Quid de la finition ? Le cocktail est un mélange de chic et de robustesse à la japonaise, mais, pour les parties basses, ce sont toujours les plastiques durs qui dominent. Le topo est le suivant : des garnissages en tissu sur la planche de bord, des panneaux de porte doux au toucher et quelques couleurs çà et là. Pour ceux qui aiment les gadgets : le toit panoramique est lumino sensible via des cristaux liquides polarisés. Plus besoin de store en roulant, ce qui contribue à l’allègement : - 7 kg. Trait marketing : l’inscription « LEAF » imprimée sur le toit panoramique projette le nom du modèle sur la banquette arrière par temps ensoleillé. En langage Tesla, c’est ce qu’on appelle un « easter egg ».
L’ergonomie est logique dans son ensemble et on apprécie les vrais boutons pour la climatisation ou le volume audio. Bravo ! Parmi les petits « plus », il faut noter la projection 3D avec une vue à travers le capot, comme chez Land Rover. Cette fonctionnalité permet aussi de situer parfaitement les roues avant dans les parkings étroits, ce qui élimine le risque de rayer les jantes.
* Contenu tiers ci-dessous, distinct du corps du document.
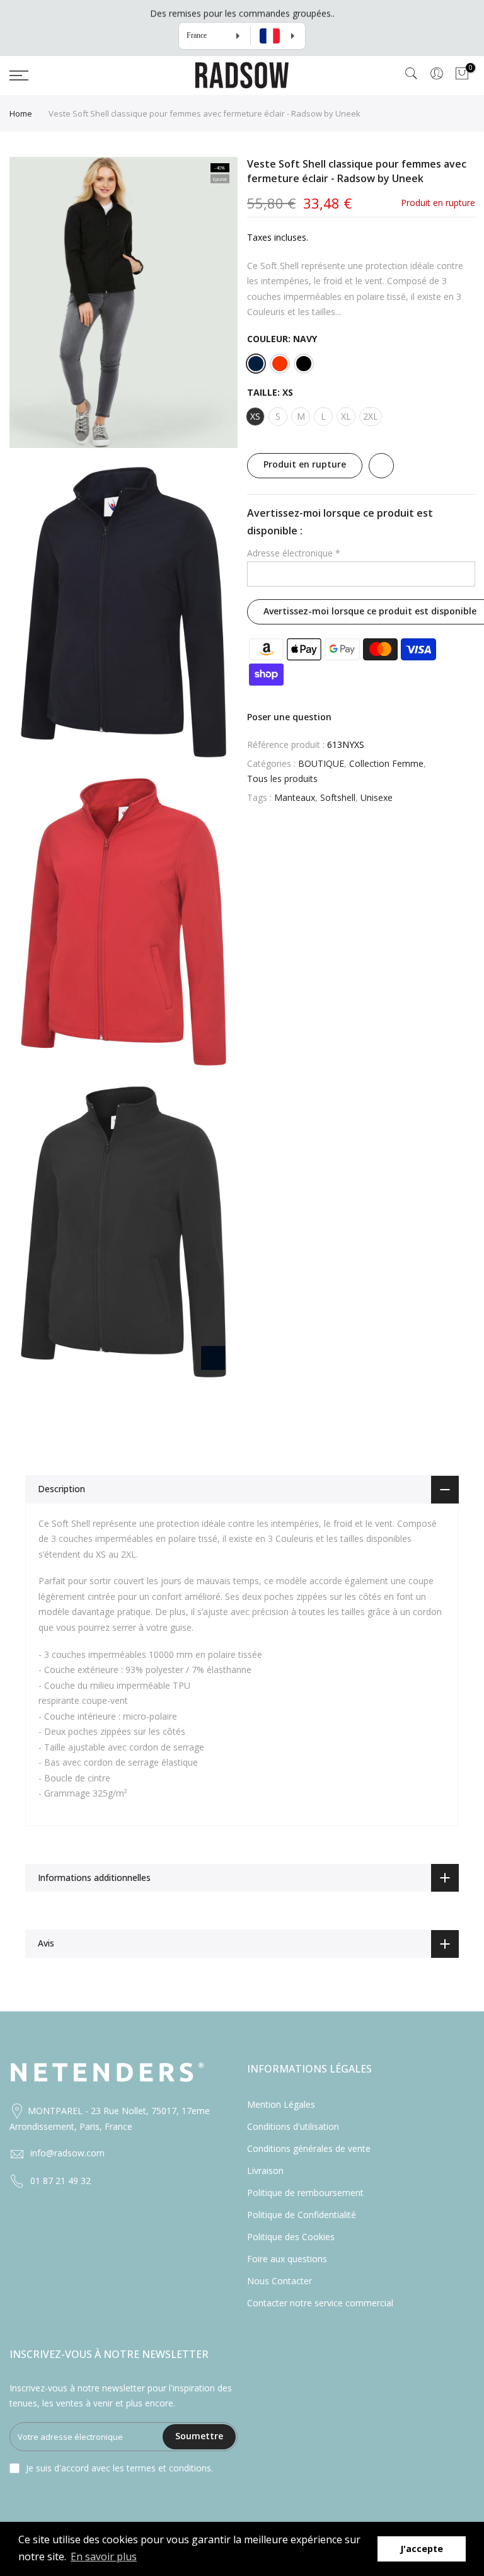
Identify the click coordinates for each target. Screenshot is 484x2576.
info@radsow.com (67, 2153)
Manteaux (294, 797)
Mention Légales (281, 2104)
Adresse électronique (293, 553)
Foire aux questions (287, 2259)
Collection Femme (386, 763)
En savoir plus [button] (104, 2556)
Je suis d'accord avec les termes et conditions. (119, 2468)
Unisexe (376, 797)
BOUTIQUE (321, 763)
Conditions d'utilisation (293, 2126)
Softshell (337, 797)
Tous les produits (282, 779)
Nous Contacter (279, 2281)
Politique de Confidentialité (301, 2215)
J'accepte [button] (421, 2549)
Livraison (265, 2170)
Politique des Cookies (291, 2237)
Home (20, 113)
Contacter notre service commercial (320, 2303)
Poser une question (289, 716)
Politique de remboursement (305, 2193)
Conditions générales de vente (309, 2148)
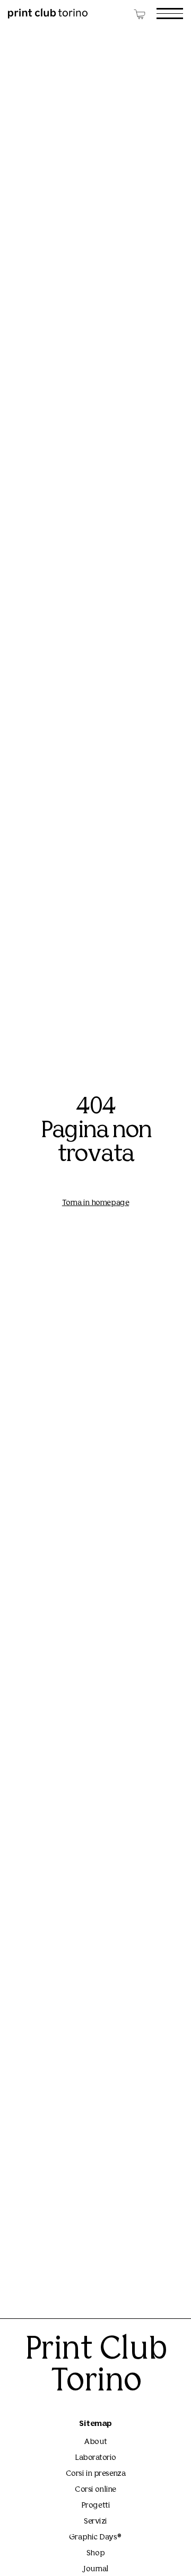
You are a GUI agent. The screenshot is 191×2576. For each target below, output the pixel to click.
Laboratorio (95, 2458)
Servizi (95, 2522)
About (95, 2442)
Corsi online (95, 2490)
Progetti (95, 2506)
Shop (95, 2553)
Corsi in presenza (95, 2474)
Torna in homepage (95, 1203)
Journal (95, 2569)
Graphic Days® (95, 2538)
Le confort d’assise est excellent, du moins à l’avant. À l’arrière en revanche, l’habitabilité réduite se fait sentir, tant au niveau des jambes qu’au niveau de la tête. Le coffre offre 437 litres, un volume en lien avec ce que propose la concurrence. Il reste en outre modulable grâce à un plancher amovible. L’absence de « frunk » à l’avant est quant à elle compensée par un compartiment situé dans le passage de roue gauche à l’arrière. De quoi stocker et accéder aux câbles de recharge sans avoir à déplacer les bagages.
Refroidissement liquide
La nouvelle Leaf repose sur la plate-forme CMF-EV aussi utilisée pour la Renault Mégane E-Tech. La différence ? La Japonaise y a installé son propre moteur et son propre pack de batteries. Ces dernières sont – enfin – refroidies par liquide et plus par air ce qui est une bonne nouvelle pour la stabilité de la charge, spécialement par temps chaud. Il existe toujours deux versions. Une de 52 kWh avec 177 ch (Standard Range) et 440 km WLTP et une appelée « Extended Range » avec une capacité de 75 kWh et 218 ch. Cette dernière propose 622 km de rayon d’action, soit une augmentation d’autonomie de 80% par rapport à la précédente Leaf. Excusez du peu. Cela dit, la concurrence est aux aguets et la Kia EV3 ne revendique pas moins même si c’est au prix d’une plus grosse batterie (84 kWh pour 602 km d’autonomie). Intéressant aussi : selon Nissan, l’autonomie garantie à 110 km/h est de 430 km réels. Toujours bon à prendre. La charge rapide atteint une puissance de 150 kW, suffisant pour récupérer 80% du pack en 30 minutes.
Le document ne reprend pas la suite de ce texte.